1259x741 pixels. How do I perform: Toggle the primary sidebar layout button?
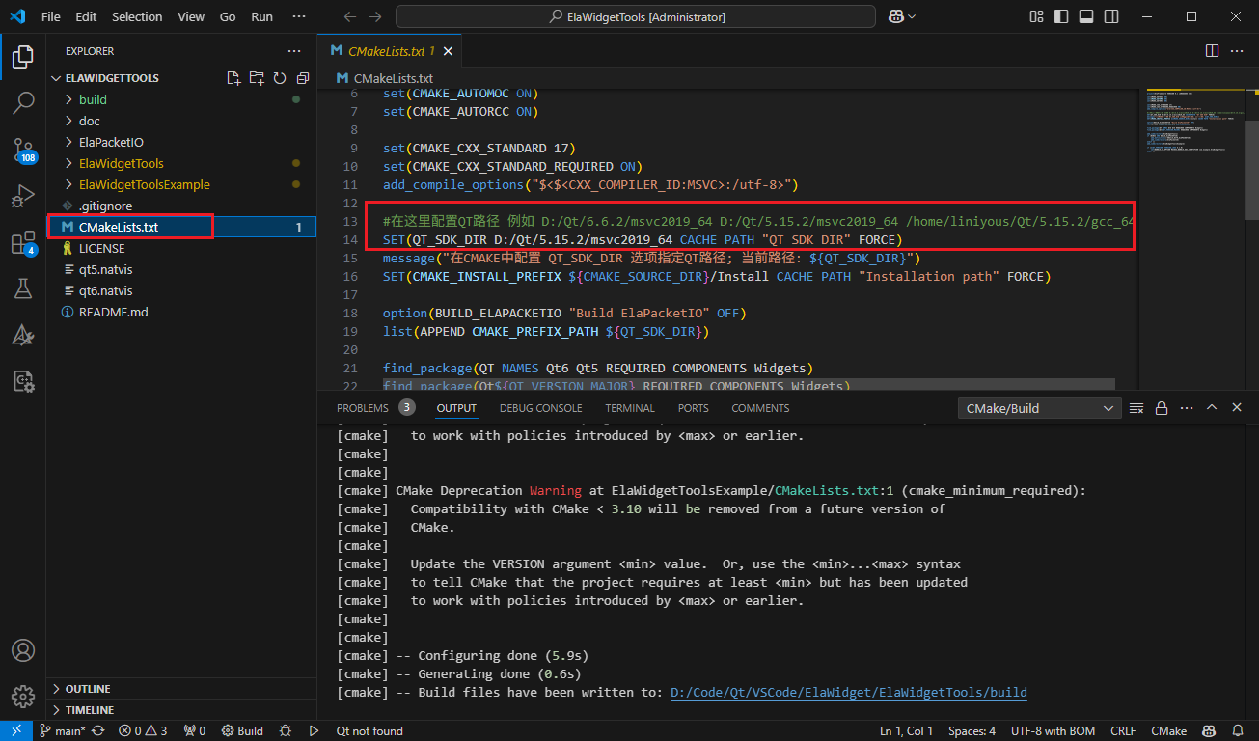(x=1061, y=16)
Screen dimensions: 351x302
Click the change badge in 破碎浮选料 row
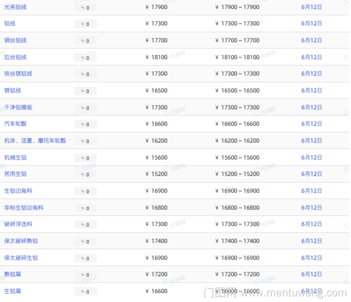(x=86, y=225)
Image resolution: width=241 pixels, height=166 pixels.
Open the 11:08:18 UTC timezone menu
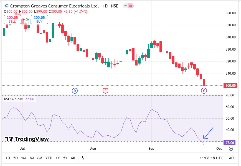pyautogui.click(x=211, y=158)
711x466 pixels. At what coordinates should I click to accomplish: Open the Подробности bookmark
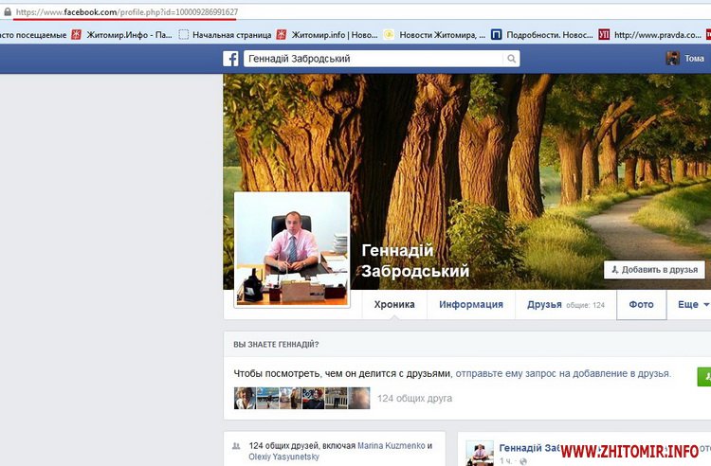click(538, 35)
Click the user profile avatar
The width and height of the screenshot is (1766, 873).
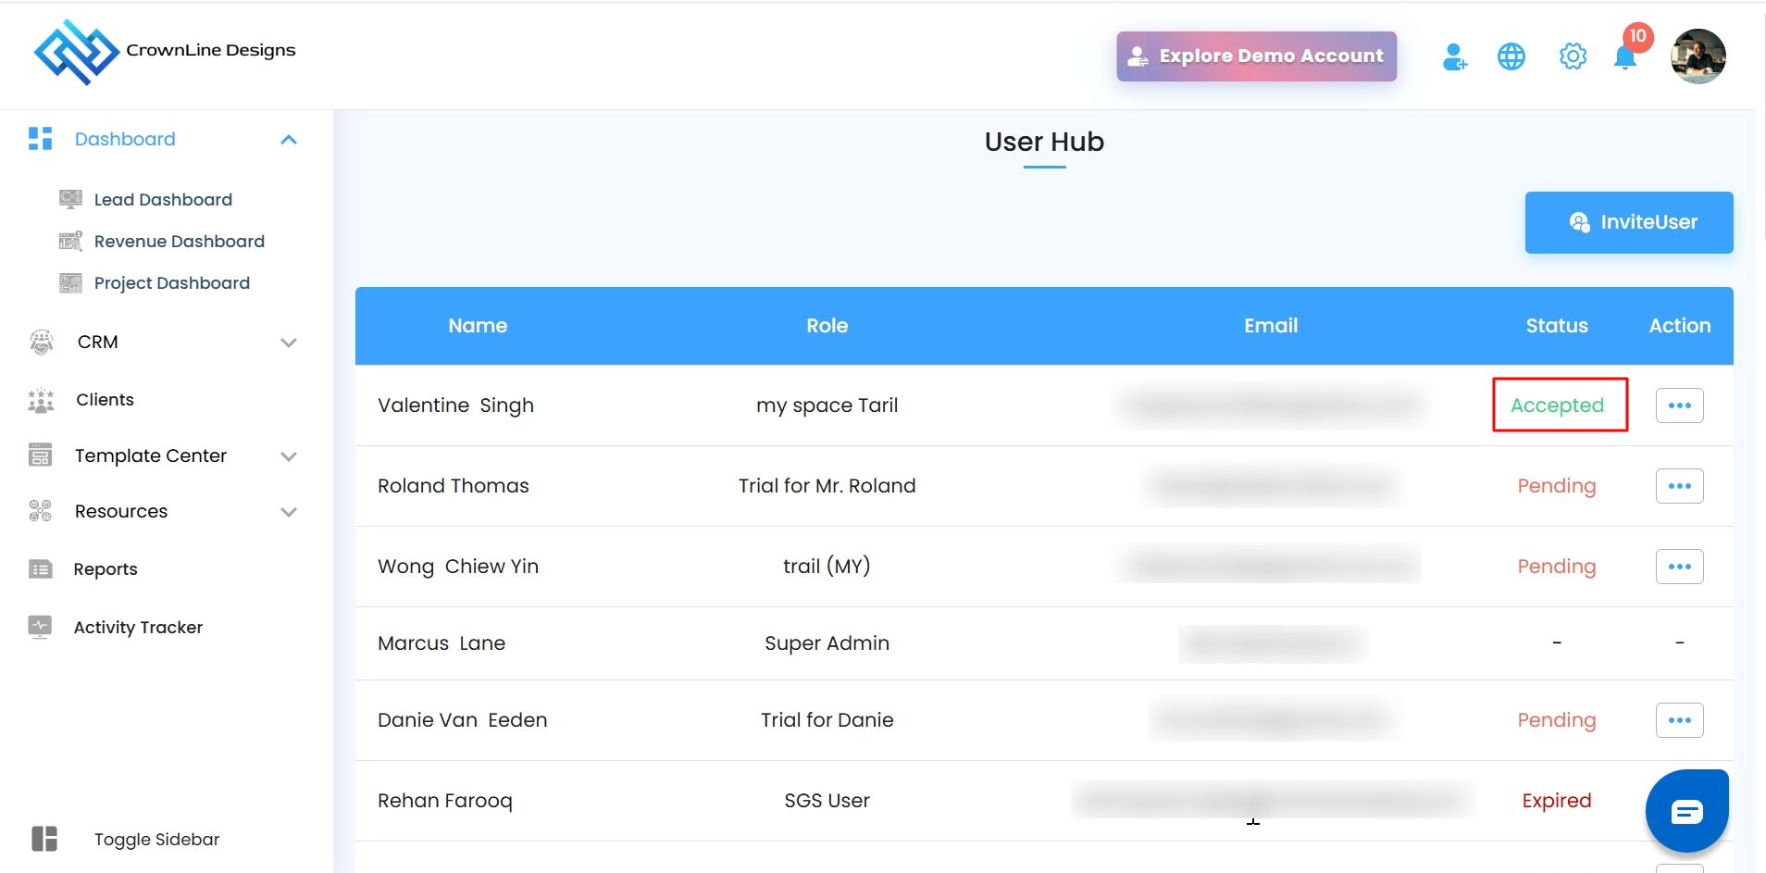pos(1698,56)
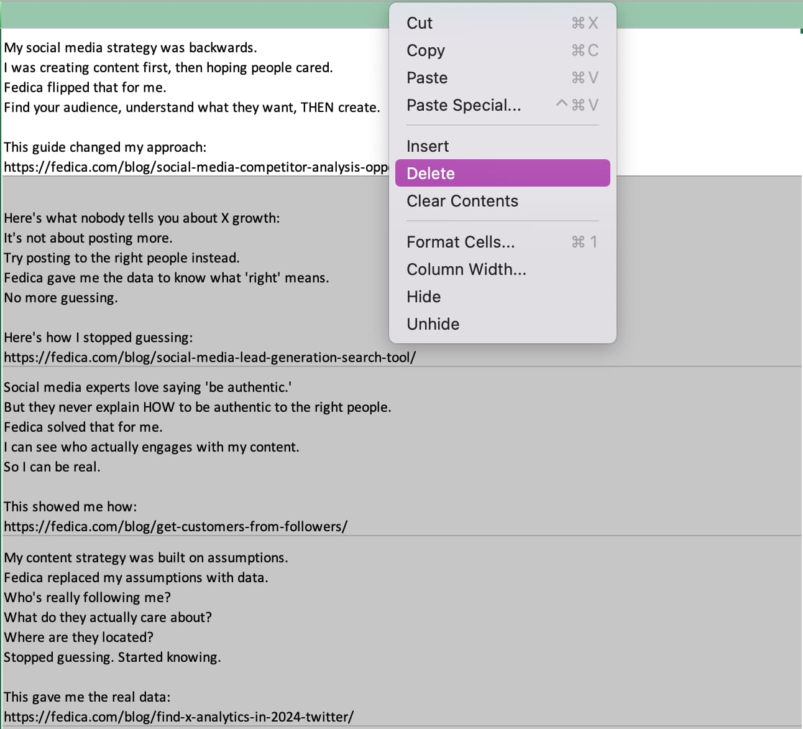Select Copy in the context menu
This screenshot has height=729, width=803.
[426, 50]
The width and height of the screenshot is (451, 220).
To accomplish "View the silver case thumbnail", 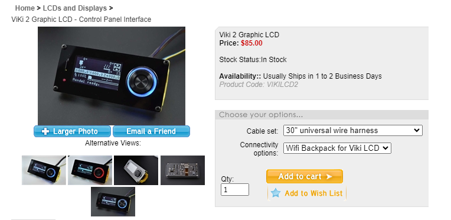I will pos(136,170).
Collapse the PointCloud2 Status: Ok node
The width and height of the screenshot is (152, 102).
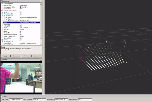click(x=3, y=15)
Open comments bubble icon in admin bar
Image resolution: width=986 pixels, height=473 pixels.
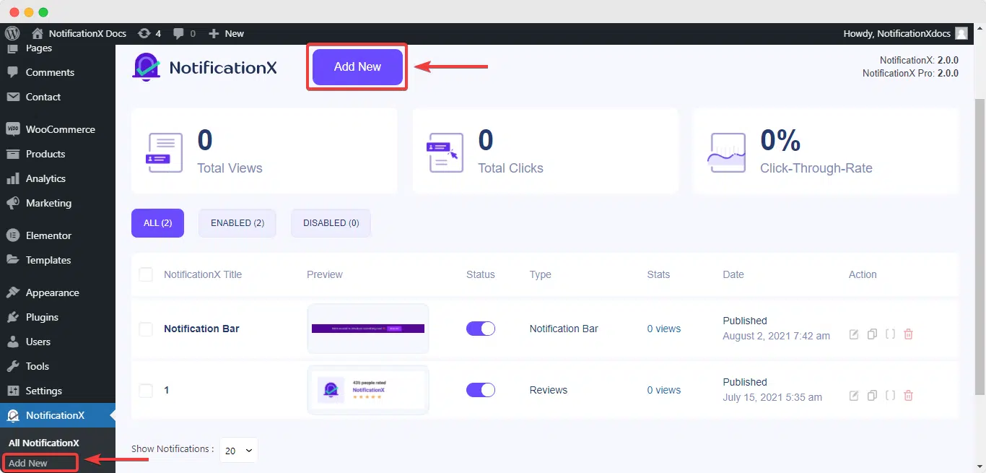[x=185, y=33]
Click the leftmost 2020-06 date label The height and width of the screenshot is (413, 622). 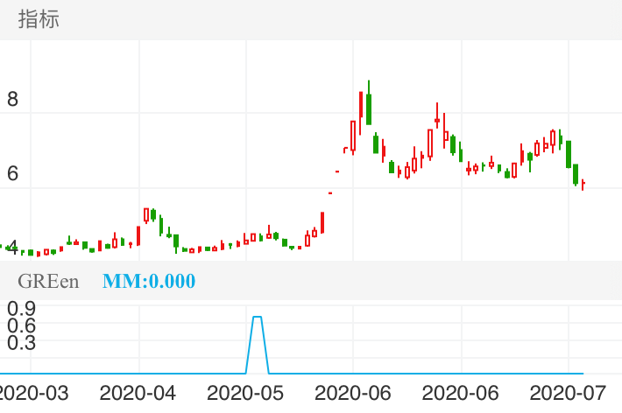pyautogui.click(x=353, y=394)
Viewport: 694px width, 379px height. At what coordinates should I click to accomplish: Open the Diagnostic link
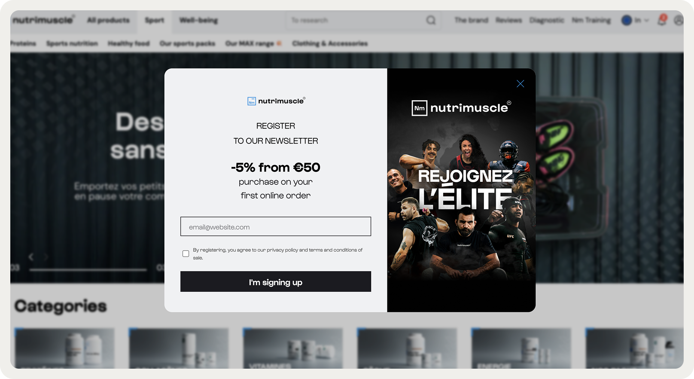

○ ○ ○ ○ ○

EXERCISE INSTRUCTIONS:
Give back exactly the lines above that run from the one with "Click the user profile avatar" to the one with "The width and height of the screenshot is (451, 220).", including both, with the pictures left out.

ANSWER TO THIS PROBLEM:
Click the user profile avatar
The width and height of the screenshot is (1766, 873).
pos(1698,56)
Select Copy in the context menu
This screenshot has height=729, width=803.
[426, 50]
The width and height of the screenshot is (451, 220).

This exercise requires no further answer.